The old Vancouver monument for Terry Fox more accurately reflects the characteristics I associate with a monument: weighty, grand, symbolic, a structure of heroic proportions. The old classical triumphal arch designed by Franklin Allen surely is all that. I never saw this monument in real life (I tried once but it was covered up with a big white tarp while construction was being done on BC Place’s new roof), but apparently it received a lot of criticism and many people considered it an eyesore, which is not hard to see why.

Old Terry Fox monument designed by Franklin Allen. 1984.

Architectural critic Trevor Boddy marks the old Terry Fox monument as the beginning of the postmodern era in Vancouver architecture in his essay “Plastic Lion’s Gate: A Short History of the Post Modern in Vancouver Architecture.”

Franklin Allen’s 1980s postmodern monument has all the signature moves of its time – a polychromed structure in the latest colours as well as a poly-textured structure with tile, brick, and steel. Four fibreglass lions sit atop the arch, symbolizing Terry’s heroism. All these elements combine to make this modern pastiche of a classical triumphal arch.

Pastiche is one characteristic of the postmodern architectural style — another is the irony of attempting to set in stone and make permanent something that is not permanent. How do you monumentalize a fleeting, short life such as Terry’s?

Trevor Boddy writes, “This sense of monumentalising the pungently ephemeral, of reconciling emotions with visuals, of rendering permanent a patter in the social electron flow of a few months duration, was crucial to the winning scheme’s selection by a jury not otherwise committed to postmodernism as theory or style” (Allen’s monument was the winner of a design competition).

How do we attempt to remember a significant person or event in history? Monuments surely are one way. Yet why did the old statue get so much criticism? Boddy explains because it didn’t include any visual representation of Terry, the person it attempted to remember. Boddy goes on to say that in order to appease the public outcry over this monument, etched steel plates bearing larger-than-lifesize photographs of Terry were placed inside the arch, much to the architect’s chagrin. I guess the symbolic fibreglass lions weren’t enough — we like to see images that resemble the person we are remembering.
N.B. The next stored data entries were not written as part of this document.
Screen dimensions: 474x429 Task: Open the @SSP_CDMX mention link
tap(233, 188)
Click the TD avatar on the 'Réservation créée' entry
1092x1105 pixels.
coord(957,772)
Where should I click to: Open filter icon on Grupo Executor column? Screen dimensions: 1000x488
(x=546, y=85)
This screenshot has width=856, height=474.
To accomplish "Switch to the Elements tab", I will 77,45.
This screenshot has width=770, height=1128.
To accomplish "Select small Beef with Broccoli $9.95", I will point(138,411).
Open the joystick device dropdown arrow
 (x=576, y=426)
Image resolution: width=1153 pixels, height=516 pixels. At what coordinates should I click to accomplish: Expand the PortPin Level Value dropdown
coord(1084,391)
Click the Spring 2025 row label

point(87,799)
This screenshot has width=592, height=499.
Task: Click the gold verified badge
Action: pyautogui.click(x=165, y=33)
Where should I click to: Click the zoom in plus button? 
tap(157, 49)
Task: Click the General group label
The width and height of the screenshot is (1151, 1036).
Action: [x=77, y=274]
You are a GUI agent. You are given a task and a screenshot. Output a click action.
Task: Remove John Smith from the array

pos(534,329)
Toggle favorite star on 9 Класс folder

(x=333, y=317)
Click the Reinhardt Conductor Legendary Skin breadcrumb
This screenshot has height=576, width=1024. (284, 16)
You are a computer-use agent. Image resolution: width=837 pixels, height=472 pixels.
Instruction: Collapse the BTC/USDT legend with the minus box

Coupland's memorial from the back

So it’s interesting that over two decades later, a new memorial (I hesitate to say “monument” for the above reasons) of Terry Fox has replaced the old one, and the differences couldn’t be more obvious. In Douglas Coupland’s Terry Fox sculptures, the public doesn’t just get one, but four images or motions of Terry, broken down into a four-frame cycle. They are open, life-like. You can walk around them. You might not even notice them from a distance because on a busy day around BC Place, Terry blends right into the crowd.

Can you see the statues?

Allen’s arch was ostentatious, noticeable, built to match a national hero; Coupland’s statues are subtle, built to commemorate a national hero but also to remember an individual whose single act of determination inspired hope, rallied the country, and changed lives — a determination meant to inspire and challenge us us on a personal level. It is this humanness and point of connection between Terry and ourselves that I come away with from the new memorial.